A team of researchers exploring the intergranular stress corrosion cracking of a type of metallic tubing used within nuclear power plants has developed a technique to both map and predict its propagation.
Metallic tubing plays a key role in transporting water coolant to steam generators within nuclear power plants. But for reasons that remain elusive, in this application, Alloy 600, a high-strength nickel-based alloy widely used and considered robust in other high-performance situations, is susceptible to costly failure caused by intergranular stress corrosion cracking.
A team of researchers delved into this longstanding technical issue by using an x-ray diffraction technique to measure structural changes within microscopic areas on the metallic tubing, which they describe in a paper in CORROSION journal.
"Failures of Alloy 600 are preceded by mechanical strains, but the location of this type of strain is often a tiny area only a few microns wide, which has been mechanically damaged by a physical process like a micro scratch or a chemical process such as rapid local corrosion," explains Stewart McIntyre, co-author of the paper and an emeritus professor in the Department of Chemistry at the University of Western Ontario in London, Canada.
It's important to "identify the very tiny areas on samples that are under local tensile stresses--because these stresses can pull a material apart at the boundary between two metal grains," McIntyre says.
To zero in on these areas under local tensile stresses, McIntyre and colleagues turned to a very small and coherent x-ray beam of the sort produced in synchrotrons, such as the Advanced Light Source at Lawrence Berkeley National Laboratory.

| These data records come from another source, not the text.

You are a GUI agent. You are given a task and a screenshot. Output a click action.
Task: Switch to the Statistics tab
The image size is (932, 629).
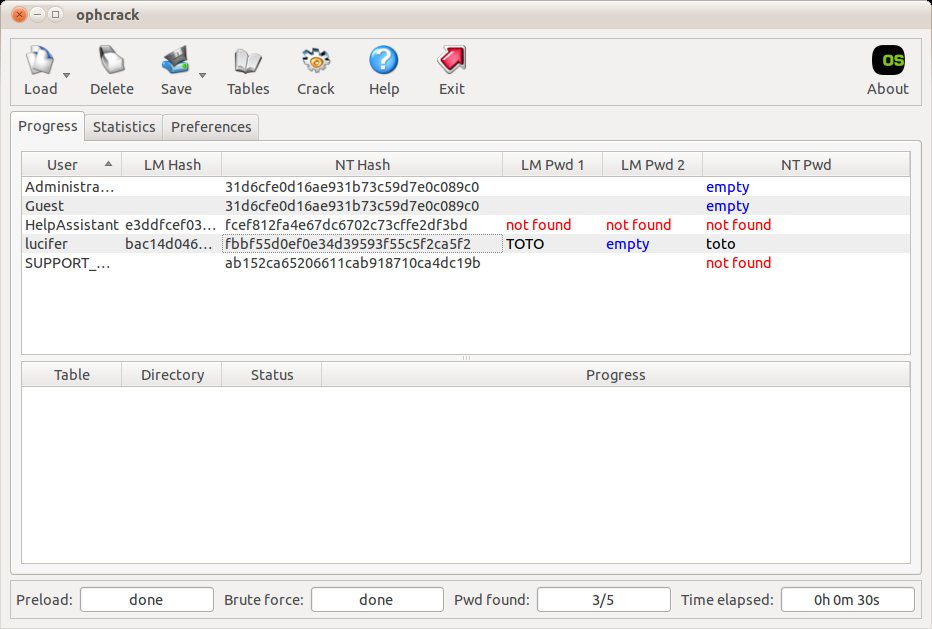tap(124, 127)
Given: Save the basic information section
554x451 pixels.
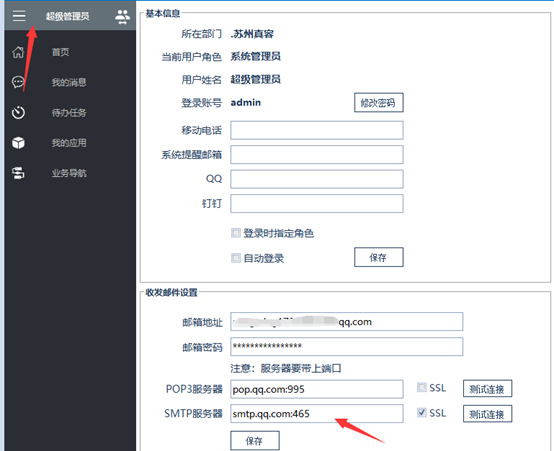Looking at the screenshot, I should [378, 257].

"With such facilities we can 'map' the location of strains to determine whether their direction is likely to result in crack propagation in the future," says McIntyre.

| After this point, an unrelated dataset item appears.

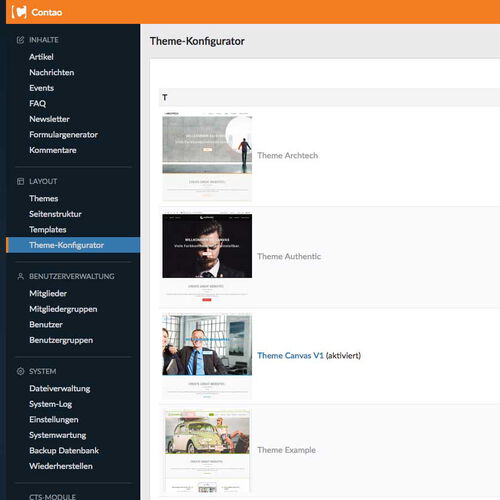Click the Theme Archtech preview thumbnail

[x=207, y=157]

Next up? The researchers plan to study the effects of external stresses of different magnitudes imposed on boiler tubing made from Alloy 600, as well as its new replacement, Alloy 690.
More Information: The paper, "Mapping of Microscopic Strain Distributions in an Alloy 600 C-Ring After Application of Hoop Stresses and Stress Corrosion Cracking," written by N.S. McIntyre, J. Ulagnathan, T. Simpson, J. Qin, N. Sherry, M. Bauer, A.G. Carcea, R.C. Newman, M. Kunz, and N. Tamura, appears in NACE International's journal, CORROSION, Jan. 2014, Vol. 70, No. 1, pp. 66-73. See: http://dx.doi.org/10.5006/1006
About NACE International: Founded in 1943, NACE International, The Corrosion Society, serves 30,000 members in 130 countries. Based in Houston, Texas, with offices in the U.S., China, Malaysia, and Saudi Arabia, the organization reaches all industries impacted by corrosion and offers the most specified technical training and certification programs, conferences, industry standards, reports, publications, and software to prevent and mitigate corrosion. NACE International provides members with career and business building resources, government relations and public awareness support, and research and education to support the pursuit of global corrosion control solutions.

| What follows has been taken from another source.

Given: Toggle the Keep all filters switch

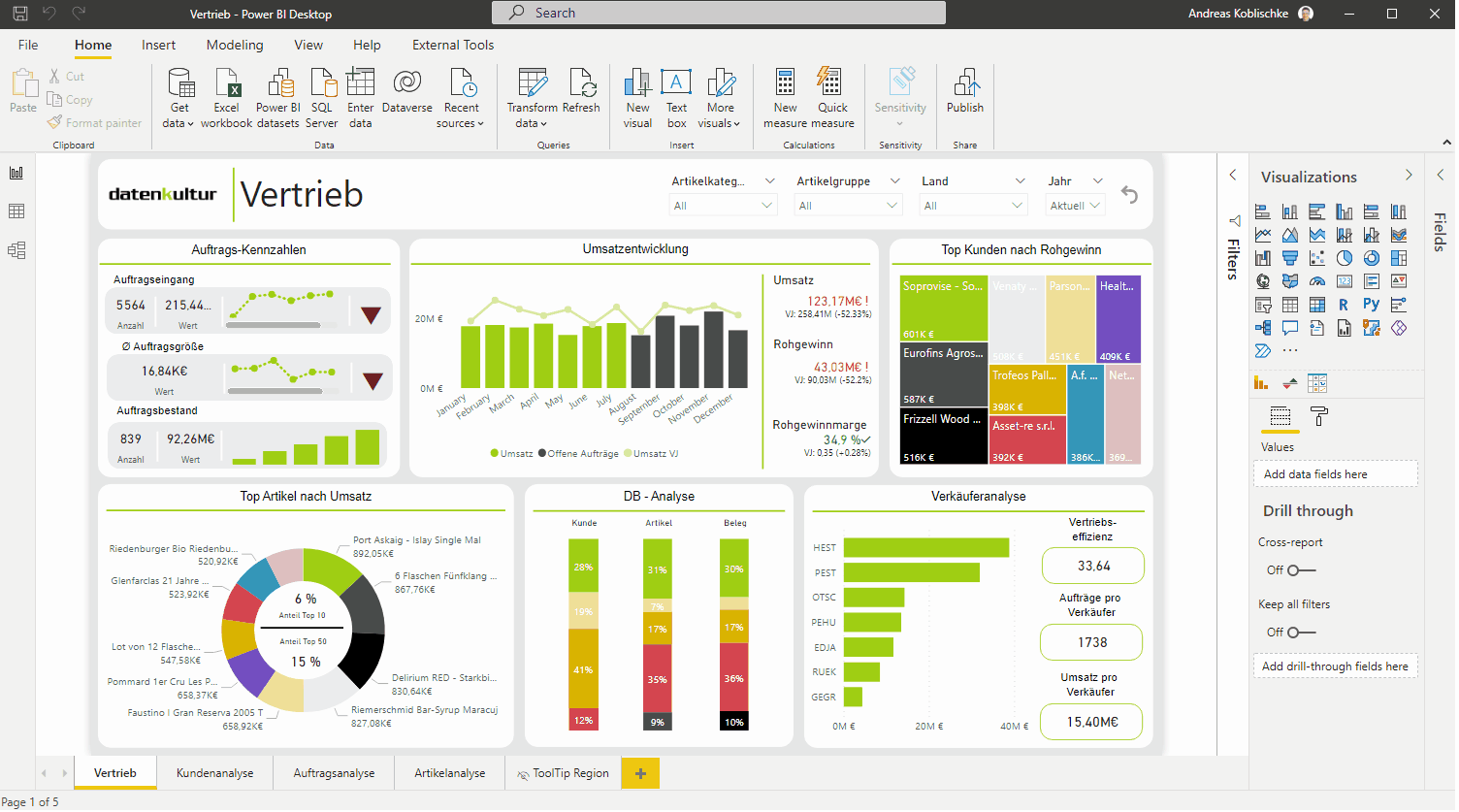Looking at the screenshot, I should click(1301, 633).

CORROSION is a technical research journal devoted to furthering the knowledge of corrosion science and engineering. The technical articles selected for publication in CORROSION provide a permanent record of the latest progress in the science and technology of corrosion control. The journal is directed at scientists and engineers concerned with the phenomena of corrosion processes and the protection of materials in corrosive environments. For more information, please visit http://corrosionjournal.org.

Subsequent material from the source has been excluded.